Originally Posted by lllll
For a given exam the standard deviation for all seniors in a particular high school is 2.5. If we take a sample of 100 seniors, find the probability that the difference between the sample mean and the mean of all seniors does not exceed 0.5.

so far I have:

$P\left( \frac{\overline{Y}-X}{2.5 / \sqrt{100}} \leq \frac{0.5}{0.25} \right) \longrightarrow P\left( \frac{\overline{Y}-X}{0.25} \leq 2 \right)$

if I let $P(Z\leq 2) = 1- 0.228 = 0.9972$

but the answer in the back of the book is 0.9544 which would correspond to $P(Z\leq1.69)$. I'm guessing it has something to do with the population mean, but I can't figure it out.

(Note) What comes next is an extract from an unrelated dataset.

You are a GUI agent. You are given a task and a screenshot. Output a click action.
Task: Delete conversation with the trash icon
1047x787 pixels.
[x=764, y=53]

You know that $\bar{X}$ ~ Normal $\left(\mu, ~ \frac{2.5}{\sqrt{100}} = 0.25\right)$ where $\mu$ is the population mean.

You need to calculate $\Pr(\mu - 0.5 < \bar{X} < \mu + 0.5)$.

$z = \frac{(\mu + 0.5) - \mu}{0.25} = 2$ and $z = \frac{(\mu - 0.5) - \mu}{0.25} = -2$.

So $\Pr(\mu - 0.5 < \bar{X} < \mu + 0.5) = \Pr(-2 < Z < 2) = 0.9545$, correct to four decimal places.